3. Securely Submit Form Data (Optional)
For extra security, send form data to a server endpoint instead of directly from the browser. This keeps sensitive information safe.
form.addEventListener('submit', function(e) {
e.preventDefault();
if (!form.checkValidity()) {
form.reportValidity();
return;
}
const button = form.querySelector('button[type="submit"]');
button.disabled = true; // Prevent double submission
fetch('/api/contact', {
method: 'POST',
headers: { 'Content-Type': 'application/json' },
body: JSON.stringify({ email: email.value })
})
.then(response => {
if (!response.ok) throw new Error('Network error');
document.getElementById('form-message').textContent = 'Thanks! Your message has been sent.';
form.reset();
})
.catch(() => {
document.getElementById('form-message').textContent = 'Sorry, something went wrong. Please try again.';
})
.finally(() => {
button.disabled = false;
});
});
Tips:
- Do not include private keys or secrets in your browser code.

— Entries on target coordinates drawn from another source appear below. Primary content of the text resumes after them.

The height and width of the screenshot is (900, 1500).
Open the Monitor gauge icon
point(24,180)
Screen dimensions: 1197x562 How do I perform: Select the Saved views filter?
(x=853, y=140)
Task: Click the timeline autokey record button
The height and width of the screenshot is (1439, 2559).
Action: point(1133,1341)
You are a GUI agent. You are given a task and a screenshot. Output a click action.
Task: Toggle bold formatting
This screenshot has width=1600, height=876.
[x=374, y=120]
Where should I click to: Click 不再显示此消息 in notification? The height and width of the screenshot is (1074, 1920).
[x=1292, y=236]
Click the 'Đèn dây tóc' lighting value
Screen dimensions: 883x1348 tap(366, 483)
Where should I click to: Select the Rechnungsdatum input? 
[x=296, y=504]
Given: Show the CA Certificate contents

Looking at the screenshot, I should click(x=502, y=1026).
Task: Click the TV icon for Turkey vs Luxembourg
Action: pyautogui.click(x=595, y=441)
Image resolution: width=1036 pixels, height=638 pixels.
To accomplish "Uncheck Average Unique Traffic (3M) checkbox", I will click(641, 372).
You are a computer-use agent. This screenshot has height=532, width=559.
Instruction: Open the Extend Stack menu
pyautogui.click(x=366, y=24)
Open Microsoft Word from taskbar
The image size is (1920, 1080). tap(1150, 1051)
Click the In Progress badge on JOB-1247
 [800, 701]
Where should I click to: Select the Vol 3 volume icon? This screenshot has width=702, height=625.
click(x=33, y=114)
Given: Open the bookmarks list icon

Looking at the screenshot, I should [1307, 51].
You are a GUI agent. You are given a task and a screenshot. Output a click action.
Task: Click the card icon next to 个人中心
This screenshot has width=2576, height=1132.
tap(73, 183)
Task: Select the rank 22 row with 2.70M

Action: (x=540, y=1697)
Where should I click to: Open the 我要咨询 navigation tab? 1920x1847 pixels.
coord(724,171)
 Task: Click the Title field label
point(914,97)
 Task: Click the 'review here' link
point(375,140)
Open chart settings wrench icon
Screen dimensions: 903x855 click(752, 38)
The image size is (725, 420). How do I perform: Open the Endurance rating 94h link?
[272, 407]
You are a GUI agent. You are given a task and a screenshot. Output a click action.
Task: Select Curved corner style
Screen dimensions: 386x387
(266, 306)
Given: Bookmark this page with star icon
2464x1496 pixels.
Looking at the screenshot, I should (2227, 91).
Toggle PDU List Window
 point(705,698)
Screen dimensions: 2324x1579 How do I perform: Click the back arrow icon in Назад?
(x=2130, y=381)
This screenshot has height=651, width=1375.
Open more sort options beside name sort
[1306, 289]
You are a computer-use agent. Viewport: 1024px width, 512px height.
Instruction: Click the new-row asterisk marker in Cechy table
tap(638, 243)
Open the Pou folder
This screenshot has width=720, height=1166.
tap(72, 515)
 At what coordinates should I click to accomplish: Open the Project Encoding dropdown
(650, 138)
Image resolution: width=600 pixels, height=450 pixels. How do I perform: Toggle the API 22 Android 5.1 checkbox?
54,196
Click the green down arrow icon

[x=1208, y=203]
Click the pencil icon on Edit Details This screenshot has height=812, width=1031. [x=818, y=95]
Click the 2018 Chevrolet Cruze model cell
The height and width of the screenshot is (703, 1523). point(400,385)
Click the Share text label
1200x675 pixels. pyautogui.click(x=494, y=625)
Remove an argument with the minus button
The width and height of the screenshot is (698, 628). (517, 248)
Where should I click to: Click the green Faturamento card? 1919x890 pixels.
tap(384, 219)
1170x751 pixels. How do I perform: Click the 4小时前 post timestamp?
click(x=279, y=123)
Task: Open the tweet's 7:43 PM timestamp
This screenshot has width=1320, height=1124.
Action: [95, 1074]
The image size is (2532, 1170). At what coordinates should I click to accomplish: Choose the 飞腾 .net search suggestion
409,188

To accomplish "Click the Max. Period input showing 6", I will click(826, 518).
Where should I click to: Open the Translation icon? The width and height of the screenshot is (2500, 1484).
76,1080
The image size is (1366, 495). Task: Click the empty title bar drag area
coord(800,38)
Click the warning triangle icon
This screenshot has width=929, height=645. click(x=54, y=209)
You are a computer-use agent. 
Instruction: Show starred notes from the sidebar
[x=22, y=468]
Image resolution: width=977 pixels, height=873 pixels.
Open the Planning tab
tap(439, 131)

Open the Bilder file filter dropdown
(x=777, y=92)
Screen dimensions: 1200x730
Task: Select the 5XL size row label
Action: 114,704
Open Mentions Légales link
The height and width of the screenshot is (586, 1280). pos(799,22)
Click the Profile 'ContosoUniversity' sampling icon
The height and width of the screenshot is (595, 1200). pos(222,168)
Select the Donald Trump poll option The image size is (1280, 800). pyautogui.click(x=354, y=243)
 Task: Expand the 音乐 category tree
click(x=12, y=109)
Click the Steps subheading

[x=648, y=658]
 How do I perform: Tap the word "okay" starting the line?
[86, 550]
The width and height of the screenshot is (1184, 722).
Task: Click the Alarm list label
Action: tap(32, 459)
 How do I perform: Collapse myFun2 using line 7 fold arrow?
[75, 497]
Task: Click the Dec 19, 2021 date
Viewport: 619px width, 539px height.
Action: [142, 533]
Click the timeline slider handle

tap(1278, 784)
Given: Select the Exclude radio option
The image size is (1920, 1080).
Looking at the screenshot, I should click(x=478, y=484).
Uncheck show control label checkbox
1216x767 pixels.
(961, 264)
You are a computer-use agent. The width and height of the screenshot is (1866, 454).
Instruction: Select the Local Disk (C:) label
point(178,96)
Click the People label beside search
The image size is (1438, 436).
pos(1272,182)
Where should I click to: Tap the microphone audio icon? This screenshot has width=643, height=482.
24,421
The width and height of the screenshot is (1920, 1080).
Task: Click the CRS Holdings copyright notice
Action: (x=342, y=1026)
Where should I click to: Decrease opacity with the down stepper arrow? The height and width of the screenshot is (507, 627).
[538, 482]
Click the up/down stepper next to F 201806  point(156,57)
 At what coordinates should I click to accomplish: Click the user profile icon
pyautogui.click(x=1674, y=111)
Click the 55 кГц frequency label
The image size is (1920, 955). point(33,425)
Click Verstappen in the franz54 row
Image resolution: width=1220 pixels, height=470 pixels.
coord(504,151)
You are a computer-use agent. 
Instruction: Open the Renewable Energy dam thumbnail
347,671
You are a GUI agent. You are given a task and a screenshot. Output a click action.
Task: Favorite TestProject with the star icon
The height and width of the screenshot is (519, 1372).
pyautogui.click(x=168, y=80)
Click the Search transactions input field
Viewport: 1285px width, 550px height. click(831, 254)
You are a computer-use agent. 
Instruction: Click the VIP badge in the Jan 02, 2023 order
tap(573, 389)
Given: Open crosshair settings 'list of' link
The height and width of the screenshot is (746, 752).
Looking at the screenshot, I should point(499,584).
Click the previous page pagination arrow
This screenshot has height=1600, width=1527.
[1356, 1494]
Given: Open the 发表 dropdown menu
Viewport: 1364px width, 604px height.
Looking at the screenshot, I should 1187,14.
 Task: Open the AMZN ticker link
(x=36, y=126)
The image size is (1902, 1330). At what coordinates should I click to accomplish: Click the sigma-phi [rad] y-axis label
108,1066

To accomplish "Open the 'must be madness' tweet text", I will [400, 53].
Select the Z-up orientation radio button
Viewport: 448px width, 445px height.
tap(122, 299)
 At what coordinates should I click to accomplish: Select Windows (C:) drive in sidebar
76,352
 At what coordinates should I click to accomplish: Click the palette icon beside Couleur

- Make sure your server endpoint checks for spam and handles requests securely.
4. Accessibility and User Experience
- Pair each input with a clear label.
- Use
aria-live="polite"on a message area to read out results to screen readers. - Disable the submit button while sending.
5. Frequently Asked Questions
Can I keep using Webflow's normal form submission?
- Yes, use Webflow's built-in form handling if you don't need special integrations.
How do I prevent spam?
- Use server-side checks (like timers or simple hidden fields) and never share secret tokens in your client code.
Will this stop browser validation?
- No, unless you use
preventDefault()in your script, the browser will still check the form for you.